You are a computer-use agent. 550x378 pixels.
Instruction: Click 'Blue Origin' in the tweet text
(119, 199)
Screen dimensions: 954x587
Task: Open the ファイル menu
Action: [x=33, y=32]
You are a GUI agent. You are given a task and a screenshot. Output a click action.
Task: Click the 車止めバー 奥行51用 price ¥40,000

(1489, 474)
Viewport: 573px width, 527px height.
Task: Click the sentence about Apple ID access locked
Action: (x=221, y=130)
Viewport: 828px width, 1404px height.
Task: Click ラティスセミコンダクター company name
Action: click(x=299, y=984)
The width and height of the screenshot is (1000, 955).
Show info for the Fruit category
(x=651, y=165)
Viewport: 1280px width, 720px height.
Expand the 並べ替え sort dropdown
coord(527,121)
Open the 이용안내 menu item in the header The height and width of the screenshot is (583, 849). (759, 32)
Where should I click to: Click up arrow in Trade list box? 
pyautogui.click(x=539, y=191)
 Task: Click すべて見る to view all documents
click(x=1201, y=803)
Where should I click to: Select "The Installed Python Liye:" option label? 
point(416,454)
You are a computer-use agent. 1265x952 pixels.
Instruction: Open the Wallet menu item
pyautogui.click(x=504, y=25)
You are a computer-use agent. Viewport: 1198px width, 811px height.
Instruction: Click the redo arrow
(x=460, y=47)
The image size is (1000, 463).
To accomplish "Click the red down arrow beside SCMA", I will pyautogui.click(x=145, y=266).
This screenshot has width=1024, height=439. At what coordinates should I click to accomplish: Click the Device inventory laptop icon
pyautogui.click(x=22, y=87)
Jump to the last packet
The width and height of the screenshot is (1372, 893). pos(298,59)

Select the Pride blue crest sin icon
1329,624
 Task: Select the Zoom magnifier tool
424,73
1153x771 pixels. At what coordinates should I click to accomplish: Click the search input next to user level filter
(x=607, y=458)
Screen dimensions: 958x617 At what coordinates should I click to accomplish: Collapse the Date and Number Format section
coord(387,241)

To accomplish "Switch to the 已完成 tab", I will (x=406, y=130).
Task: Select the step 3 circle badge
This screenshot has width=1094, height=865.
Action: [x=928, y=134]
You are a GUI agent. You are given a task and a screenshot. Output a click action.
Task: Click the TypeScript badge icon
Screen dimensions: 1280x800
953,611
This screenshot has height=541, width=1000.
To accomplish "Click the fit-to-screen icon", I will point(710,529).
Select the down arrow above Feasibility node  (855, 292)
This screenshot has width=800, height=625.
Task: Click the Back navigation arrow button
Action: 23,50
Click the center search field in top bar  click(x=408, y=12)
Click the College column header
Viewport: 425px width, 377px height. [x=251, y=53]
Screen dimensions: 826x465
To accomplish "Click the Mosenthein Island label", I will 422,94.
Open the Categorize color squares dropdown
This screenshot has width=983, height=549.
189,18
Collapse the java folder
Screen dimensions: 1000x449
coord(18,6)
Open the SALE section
•••••
▶ [What needs to be done] Whenever a line of the data includes the word "agent", show that line in full.

▶ [Written answer]
You are a computer-use agent. 550x378 pixels.
You are a GUI agent. You are given a task and a screenshot. Output a click action.
You are a computer-use agent. 1265x952 pixels.
You are a computer-use agent. Viewport: 1198px width, 811px height.
You are a GUI agent. You are given a task and a screenshot. Output a click action.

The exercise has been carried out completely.